Supplied records below:

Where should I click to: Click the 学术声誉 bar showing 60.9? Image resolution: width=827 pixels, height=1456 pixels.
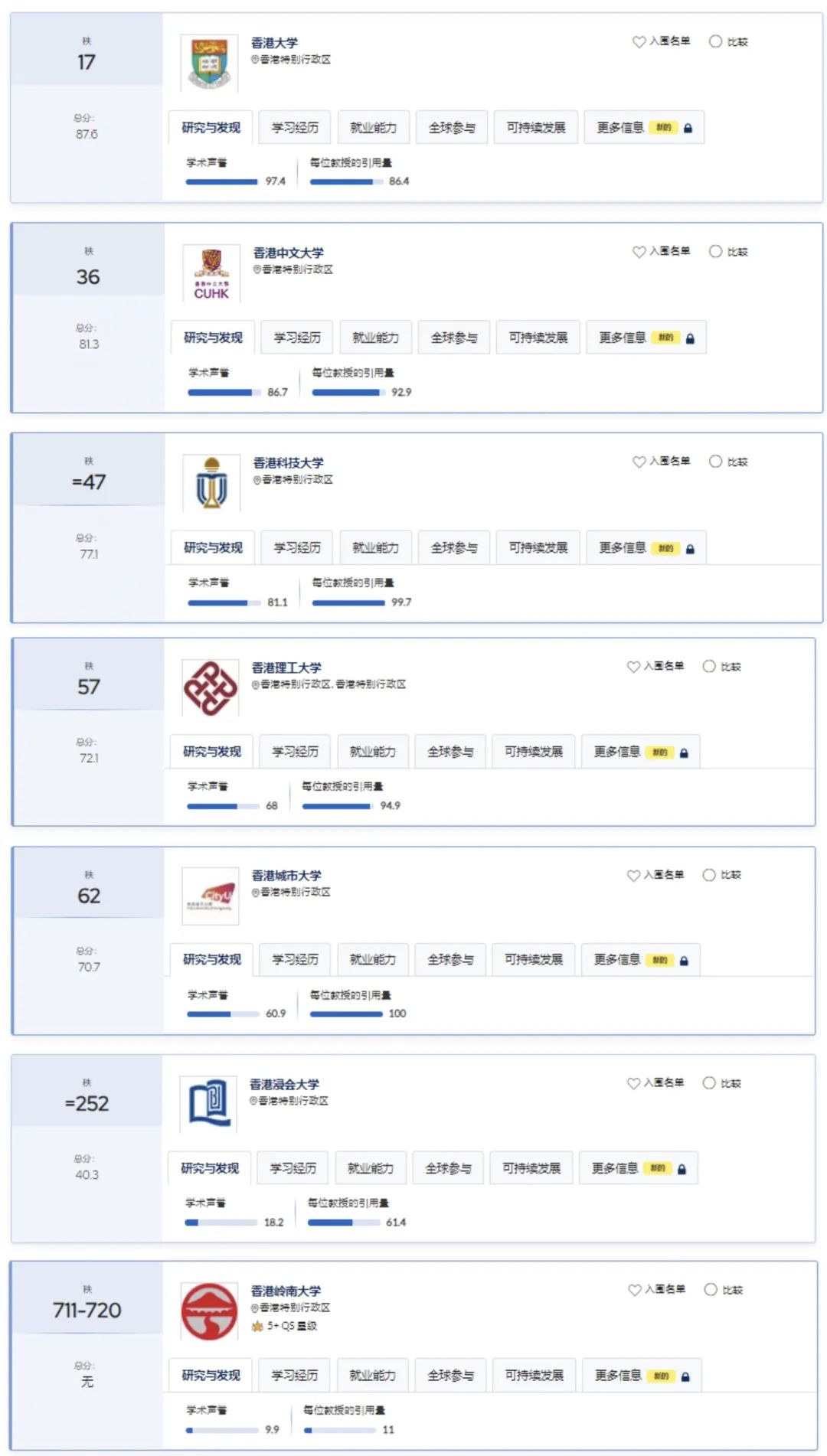[x=223, y=1014]
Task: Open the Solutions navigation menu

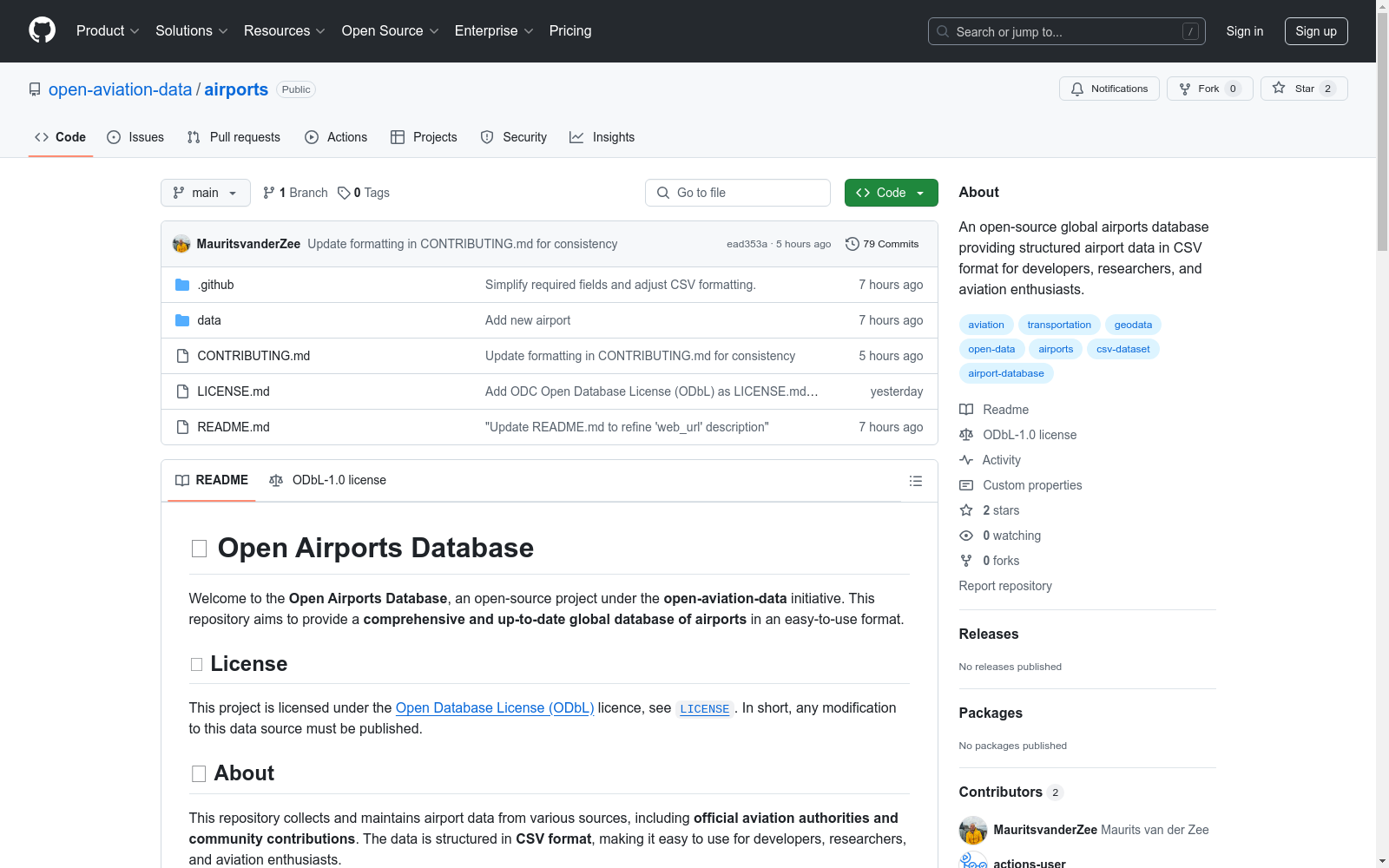Action: click(x=191, y=31)
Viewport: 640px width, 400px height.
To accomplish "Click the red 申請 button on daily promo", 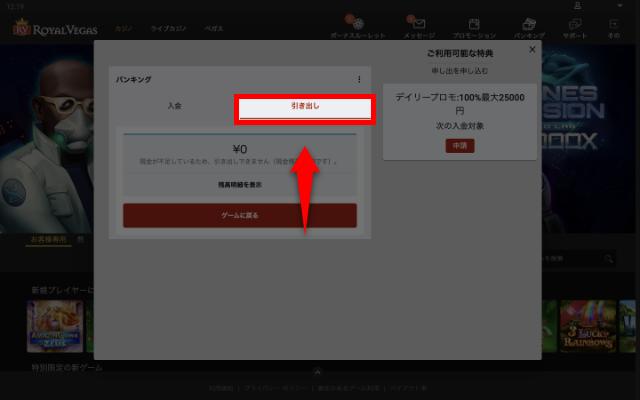I will pos(460,146).
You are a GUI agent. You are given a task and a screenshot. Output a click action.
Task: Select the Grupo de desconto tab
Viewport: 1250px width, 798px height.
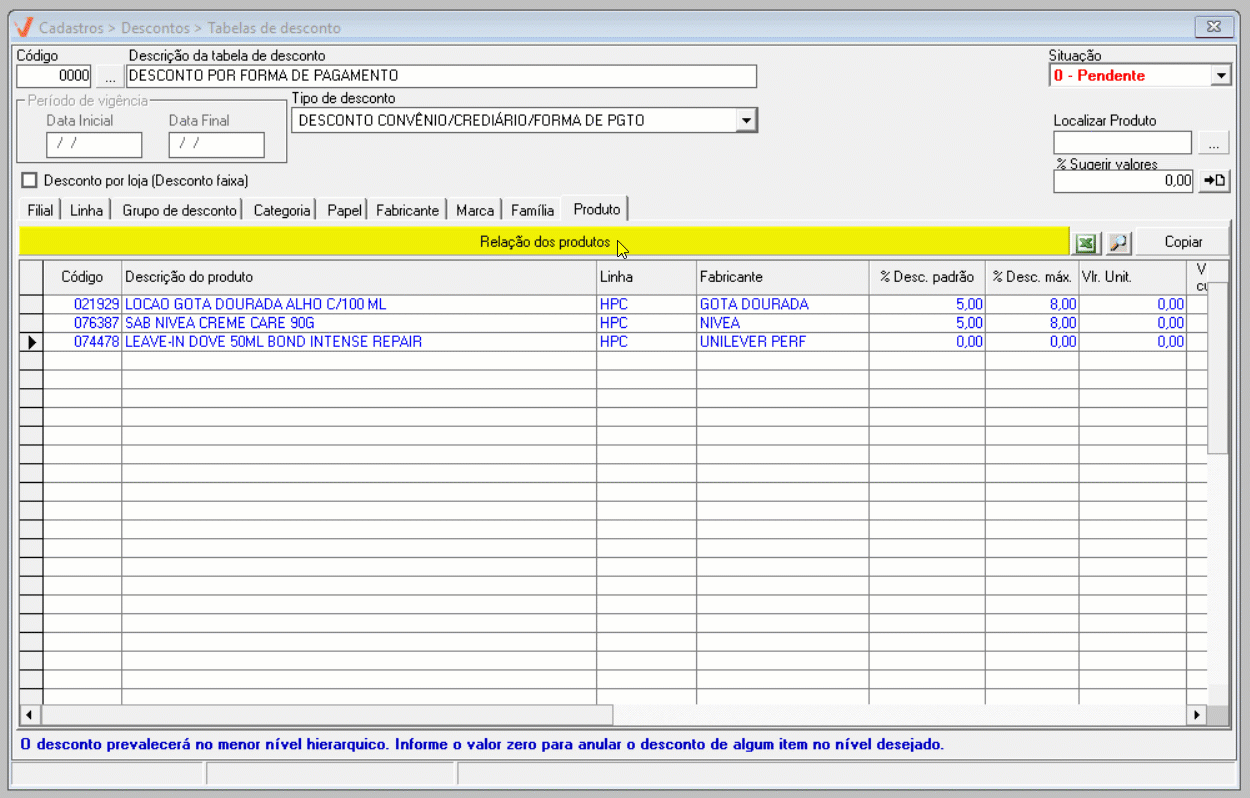[180, 210]
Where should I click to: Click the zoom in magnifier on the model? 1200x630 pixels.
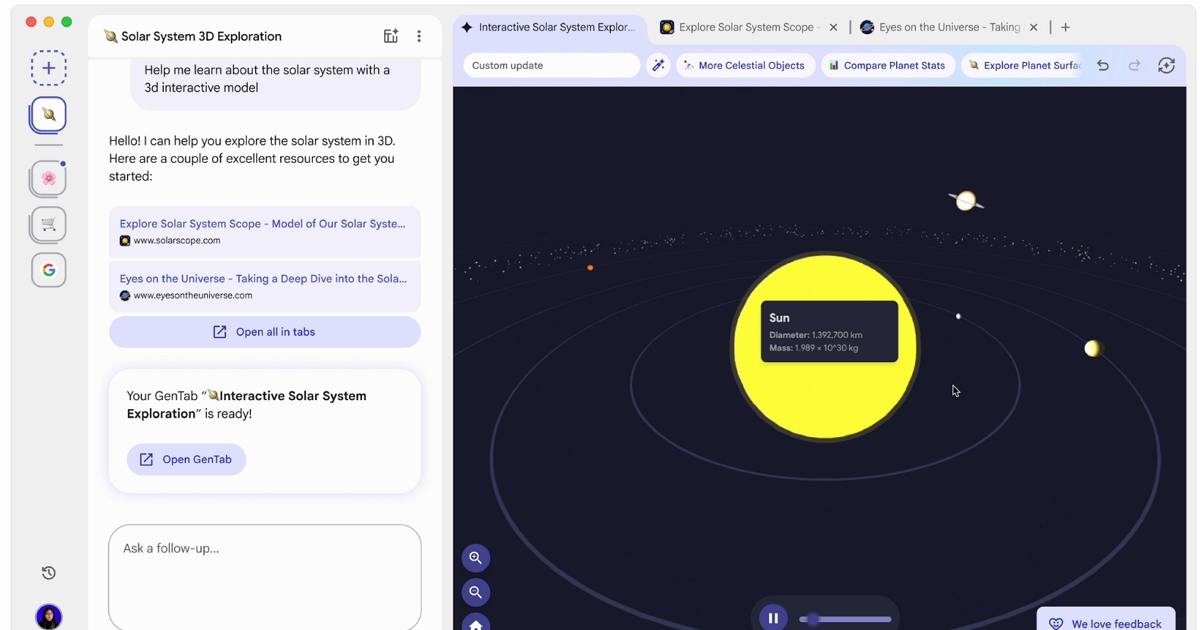point(475,558)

End of Supplied records.

Assignment: Give back exactly the lines from the one with "Viewport: 1250px width, 798px height." through the end of the records above, inclusive, and omit any pictures.

Expected answer:
Viewport: 1250px width, 798px height.
[180, 210]
Where should I click to: Click the zoom in magnifier on the model? 1200x630 pixels.
point(475,558)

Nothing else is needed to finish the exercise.